Depremzede çocuk ve gençler için özel poliklinik kuruldu

Depremzede çocuk ve gençler için özel poliklinik kuruldu

Videolu Haber 7.03.2023 11:06:00 0

Erzurum Atatürk Üniversitesi Araştırma Hastanesi Çocuk ve Ergen Ruh Sağlığı ve Hastalıkları Anabilim Dalı’nda Afet ve Travma Polikliniği depremzede çocuk ve gençler için hizmet veriyor. Depremzede vatandaşlar randevu almadan giderek tedavi oluyor. 
Kahramanmaraş merkezli gerçekleşen depremler sonrası Erzurum’da da yaşamını sürdüren depremzede çocuk ve gençler için Atatürk Üniversitesi Araştırma Hastanesi Çocuk ve Ergen Ruh Sağlığı ve Hastalıkları Anabilim Dalı’nda Afet ve Travma Polikliniği kuruldu. Herhangi bir randevu sürecine tabi tutulmayan depremzede vatandaşlar aynı gün poliklinik hizmeti alabiliyor. İlk olarak çocuk ve genç psikiyatri hekimi tarafından psikiyatrik değerlendirmeleri yapılan çocuk ve gençlerin değerlendirmeleri tamamlandıktan sonra en doğru tedavi yöntemi belirlenerek tedavi süreci başlatılıyor. Öte yandan, çocuklar ve gençlik çağında olan depremzedeler için poliklinik içinde tanı ve tedavi süreçlerinde kullanılan oyun odası da yer alıyor. 
“Depremzede çocuk ve gençlere özel poliklinikte randevusuz sistem” 
Depremden etkilenen vatandaşların randevu almadan poliklinikte tedavi olabildiğini belirten Atatürk Üniversitesi Çocuk Ergen Ruh Sağlığı ve Hastalıkları Anabilim Dalı Başkanı Dr.
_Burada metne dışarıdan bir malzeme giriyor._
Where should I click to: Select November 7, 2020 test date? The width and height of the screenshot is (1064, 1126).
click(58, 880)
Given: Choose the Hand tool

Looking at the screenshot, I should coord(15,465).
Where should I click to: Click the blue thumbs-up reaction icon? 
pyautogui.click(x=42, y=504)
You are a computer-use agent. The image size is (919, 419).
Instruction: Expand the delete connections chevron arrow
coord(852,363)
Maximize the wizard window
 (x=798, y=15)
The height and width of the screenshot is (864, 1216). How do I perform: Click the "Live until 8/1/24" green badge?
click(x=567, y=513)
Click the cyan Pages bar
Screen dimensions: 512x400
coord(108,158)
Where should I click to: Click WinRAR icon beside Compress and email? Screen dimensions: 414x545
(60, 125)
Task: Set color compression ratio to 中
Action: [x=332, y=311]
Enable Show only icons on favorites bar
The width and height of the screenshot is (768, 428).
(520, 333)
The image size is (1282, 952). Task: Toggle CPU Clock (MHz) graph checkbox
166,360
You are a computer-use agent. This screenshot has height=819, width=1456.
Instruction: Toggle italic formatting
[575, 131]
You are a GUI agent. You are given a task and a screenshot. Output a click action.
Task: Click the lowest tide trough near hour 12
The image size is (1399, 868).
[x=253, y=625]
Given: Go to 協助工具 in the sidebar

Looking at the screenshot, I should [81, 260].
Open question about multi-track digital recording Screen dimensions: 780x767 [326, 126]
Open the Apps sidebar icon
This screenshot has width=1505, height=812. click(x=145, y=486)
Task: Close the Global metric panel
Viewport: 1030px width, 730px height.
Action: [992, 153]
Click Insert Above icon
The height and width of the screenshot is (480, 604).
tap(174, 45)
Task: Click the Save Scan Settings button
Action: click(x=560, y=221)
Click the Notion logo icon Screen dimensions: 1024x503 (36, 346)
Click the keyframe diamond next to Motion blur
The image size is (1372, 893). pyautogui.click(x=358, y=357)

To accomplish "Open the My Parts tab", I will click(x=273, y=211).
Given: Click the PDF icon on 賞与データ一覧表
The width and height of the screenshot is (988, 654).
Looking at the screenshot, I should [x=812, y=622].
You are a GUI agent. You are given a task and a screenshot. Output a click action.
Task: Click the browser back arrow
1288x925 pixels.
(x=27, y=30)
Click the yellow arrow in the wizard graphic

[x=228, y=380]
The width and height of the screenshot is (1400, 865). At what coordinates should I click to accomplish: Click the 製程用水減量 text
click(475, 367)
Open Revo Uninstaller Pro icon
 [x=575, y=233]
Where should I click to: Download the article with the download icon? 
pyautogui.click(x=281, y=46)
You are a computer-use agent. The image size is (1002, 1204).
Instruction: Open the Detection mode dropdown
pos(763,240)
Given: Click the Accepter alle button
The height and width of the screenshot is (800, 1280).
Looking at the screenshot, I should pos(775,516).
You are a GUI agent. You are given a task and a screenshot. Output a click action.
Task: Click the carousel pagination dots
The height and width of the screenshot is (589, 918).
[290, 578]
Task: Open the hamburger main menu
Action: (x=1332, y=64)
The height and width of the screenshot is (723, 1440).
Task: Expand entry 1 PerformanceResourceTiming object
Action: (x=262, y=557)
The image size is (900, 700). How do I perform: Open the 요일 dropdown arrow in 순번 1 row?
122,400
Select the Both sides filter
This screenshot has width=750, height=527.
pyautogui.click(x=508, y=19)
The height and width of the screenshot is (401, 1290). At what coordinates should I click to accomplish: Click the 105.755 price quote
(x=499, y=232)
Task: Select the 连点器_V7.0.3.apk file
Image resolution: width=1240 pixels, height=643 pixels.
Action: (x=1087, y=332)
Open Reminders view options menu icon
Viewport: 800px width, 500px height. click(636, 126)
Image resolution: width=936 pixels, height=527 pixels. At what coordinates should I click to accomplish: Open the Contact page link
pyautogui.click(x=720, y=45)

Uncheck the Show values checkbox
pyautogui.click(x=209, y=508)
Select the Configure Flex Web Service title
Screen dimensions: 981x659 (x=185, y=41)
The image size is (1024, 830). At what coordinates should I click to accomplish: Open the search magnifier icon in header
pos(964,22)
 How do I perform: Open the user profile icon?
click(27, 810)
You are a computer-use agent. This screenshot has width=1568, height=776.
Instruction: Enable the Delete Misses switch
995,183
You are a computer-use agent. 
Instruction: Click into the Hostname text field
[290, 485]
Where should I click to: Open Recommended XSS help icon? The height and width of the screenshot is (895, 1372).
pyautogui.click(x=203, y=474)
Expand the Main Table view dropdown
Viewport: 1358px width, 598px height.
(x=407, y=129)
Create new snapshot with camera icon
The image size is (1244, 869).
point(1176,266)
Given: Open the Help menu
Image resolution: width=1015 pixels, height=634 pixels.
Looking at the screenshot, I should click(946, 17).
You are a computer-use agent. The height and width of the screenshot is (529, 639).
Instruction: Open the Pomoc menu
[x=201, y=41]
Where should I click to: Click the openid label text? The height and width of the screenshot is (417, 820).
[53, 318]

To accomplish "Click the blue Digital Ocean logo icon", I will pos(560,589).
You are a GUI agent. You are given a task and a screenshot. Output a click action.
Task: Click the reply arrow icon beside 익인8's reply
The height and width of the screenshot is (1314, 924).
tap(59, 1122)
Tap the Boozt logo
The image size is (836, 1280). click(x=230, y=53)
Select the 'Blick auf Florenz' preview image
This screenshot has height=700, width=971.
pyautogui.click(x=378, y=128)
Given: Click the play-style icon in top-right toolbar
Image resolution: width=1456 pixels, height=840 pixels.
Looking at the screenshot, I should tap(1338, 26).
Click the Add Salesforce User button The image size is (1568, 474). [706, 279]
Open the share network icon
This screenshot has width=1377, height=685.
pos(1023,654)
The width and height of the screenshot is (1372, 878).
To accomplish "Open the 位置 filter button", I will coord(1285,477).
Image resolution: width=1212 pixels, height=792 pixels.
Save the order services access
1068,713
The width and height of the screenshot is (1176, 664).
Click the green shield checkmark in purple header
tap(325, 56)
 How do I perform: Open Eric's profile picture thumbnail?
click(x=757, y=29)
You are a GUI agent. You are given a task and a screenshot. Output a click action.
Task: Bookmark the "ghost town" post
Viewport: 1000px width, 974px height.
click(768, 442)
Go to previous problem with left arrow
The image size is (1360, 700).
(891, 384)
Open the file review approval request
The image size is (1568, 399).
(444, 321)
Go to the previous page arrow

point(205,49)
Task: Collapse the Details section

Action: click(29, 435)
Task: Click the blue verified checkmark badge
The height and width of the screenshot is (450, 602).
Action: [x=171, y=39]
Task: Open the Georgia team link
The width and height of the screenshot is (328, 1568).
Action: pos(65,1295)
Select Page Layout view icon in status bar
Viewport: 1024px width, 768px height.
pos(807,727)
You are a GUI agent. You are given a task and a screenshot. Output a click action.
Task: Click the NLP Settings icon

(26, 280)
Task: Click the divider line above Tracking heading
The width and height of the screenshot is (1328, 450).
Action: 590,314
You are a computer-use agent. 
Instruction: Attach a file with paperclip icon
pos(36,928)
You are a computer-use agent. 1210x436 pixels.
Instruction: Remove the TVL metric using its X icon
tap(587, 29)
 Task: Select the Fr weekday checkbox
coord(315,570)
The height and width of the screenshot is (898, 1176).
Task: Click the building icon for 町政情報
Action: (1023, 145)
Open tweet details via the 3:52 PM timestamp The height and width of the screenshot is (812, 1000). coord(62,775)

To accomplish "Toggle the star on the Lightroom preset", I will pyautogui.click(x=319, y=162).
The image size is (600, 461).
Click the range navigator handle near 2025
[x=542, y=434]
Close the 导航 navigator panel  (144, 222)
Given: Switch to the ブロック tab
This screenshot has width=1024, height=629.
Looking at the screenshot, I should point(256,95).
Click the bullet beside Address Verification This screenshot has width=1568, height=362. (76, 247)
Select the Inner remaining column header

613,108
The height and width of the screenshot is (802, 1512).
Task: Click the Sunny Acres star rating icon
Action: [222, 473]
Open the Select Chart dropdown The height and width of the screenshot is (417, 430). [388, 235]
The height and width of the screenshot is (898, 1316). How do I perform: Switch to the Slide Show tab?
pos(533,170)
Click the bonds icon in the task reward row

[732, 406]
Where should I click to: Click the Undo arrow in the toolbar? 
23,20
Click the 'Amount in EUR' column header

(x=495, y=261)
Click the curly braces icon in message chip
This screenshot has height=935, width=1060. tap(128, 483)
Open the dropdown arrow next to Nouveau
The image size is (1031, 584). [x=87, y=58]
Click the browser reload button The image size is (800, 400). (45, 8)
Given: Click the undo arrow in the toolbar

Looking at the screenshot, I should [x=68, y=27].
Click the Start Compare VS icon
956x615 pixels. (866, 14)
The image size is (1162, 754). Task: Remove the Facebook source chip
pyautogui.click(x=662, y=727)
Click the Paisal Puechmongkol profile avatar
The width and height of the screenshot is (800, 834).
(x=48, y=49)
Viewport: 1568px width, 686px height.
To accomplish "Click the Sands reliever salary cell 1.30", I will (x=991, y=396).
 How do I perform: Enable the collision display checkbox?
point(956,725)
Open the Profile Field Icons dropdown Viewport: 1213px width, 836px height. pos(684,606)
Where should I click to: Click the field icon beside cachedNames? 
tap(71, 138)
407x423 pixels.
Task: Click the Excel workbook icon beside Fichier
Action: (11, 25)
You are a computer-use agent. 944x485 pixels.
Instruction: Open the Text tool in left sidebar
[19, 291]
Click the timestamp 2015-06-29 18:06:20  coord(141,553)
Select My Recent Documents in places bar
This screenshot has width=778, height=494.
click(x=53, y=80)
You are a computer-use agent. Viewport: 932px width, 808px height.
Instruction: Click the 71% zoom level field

Esen Yıldırım, “Çok büyük bir felaket yaşadık ve bunun üzüntüsünü yaşıyoruz. Bu afet ve travma polikliniğimizde ilimize gelen ve depremden etkilenmiş çocuklara öncelik tanıdığımız bir birim oluşturduk. Çocuklarımız yakınlarıyla birlikte herhangi bir randevu ve sürecine tabi tutulmadan aynı gün poliklinik hizmeti alabiliyorlar. Hekim arkadaşlarımız, psikolog arkadaşlarımız ve çocuk gelişimi uzmanlarımızla beraber ilk olarak değerlendirmelerini yapıp, etkileniş biçimlerine göre ne tür müdahaleler gerekiyorsa bunlar planlanıyor. Daha sonra planlamalara göre tedavi süreci başlatılıyor” dedi. 
“Değerlendirmeler tamamlandıktan sonra müdahale süreci planlanarak başlatılıyor” 
Depremzede vatandaşların tedavi sürecini de anlatan Yıldırım, “Herhangi bir randevu almadan direkt gelip burada tedavi olmaya başlayabiliyorlar. İlk olarak hekimler imiz tarafından çocuk ve gençlerin psikiyatrik muayenesi yapılıyor. Daha sonra elde ettiğimiz değerlendirme bilgilerine göre ne tür bir tedavi uygulanması gerektiği belirleniyor. Son aşama ise tedavi aşaması olarak devam ediyor. Tedavi planlamasında psikososyal destek, ebeveyne psikoeğitim, bireysel psikoterapiler veya ilaç tedavileri gibi müdahale seçenekleri belirlendikten sonra polikliniğimizde müdahaleleri başlatılmış oluyor. Şu an burada tedavi süreci devam eden depremzede çocuklarımız var. Polikliniğimizde ihtiyaç duyulduğu sürece hizmet vermeye devam edeceğiz” ifadelerini kullandı. 
“Çocuklar ebeveynlerine sıkı sıkı sarılarak geliyor” 
Çocukların genelde endişeli ve güvensiz olduğunu da kaydeden Demirdöğen, “Çocuklar ve gençler çok farklı belirtilerle polikliniğimize başvuruyor. Bu belirtiler çocukların yaşlarına göre, travmayı ne şekilde yaşadıklarına göre ve kendi bireysel faktörlerine göre değişiyor. Genel açıdan bakacak olursak yaş grupları açısından, okul öncesi çocuklarda yoğun kaygılar ve var olan becerilerde gerileme şeklinde etkiler görüyoruz. Uyku beslenme rutinlerinde değişiklikler oluyor. Ebeveynlerine ayrılmak istememe endişeli oldukları için her an ebeveynleriyle olmak isteme durumuyla çok sık karşılaşıyoruz. Okul çağı dönemi biraz daha kaygılarını net dile getirebildikleri bir dönem olduğu için korkularını kaygılarını ifade edebiliyorlar. Yine bazen sebebi bulunamayan ağrılarla gelebiliyorlar. Onun dışında sürekli bu yaşadıkları olay ile ilgili sorular sorma, güven arayışı davranışı olabiliyor çünkü hala kendilerini güvende hissetmiyorlar. Her an kötü bir şey olacakmış gibi endişe yaşıyorlar. Ergenlik döneminde ise, bazen içe kapanıklık, hiçbir şeyden keyif almama, dikkat kayıplarıyla gelebiliyor. Bazen de saldırganlık davranışları, öfke ve yoğun üzüntü belirtileriyle gelebiliyorlar. Yine bu yaş grubunda da sebebi bulunamayan fiziksel semptomlar ve ağrılar olabiliyor” açıklamalarında bulundu.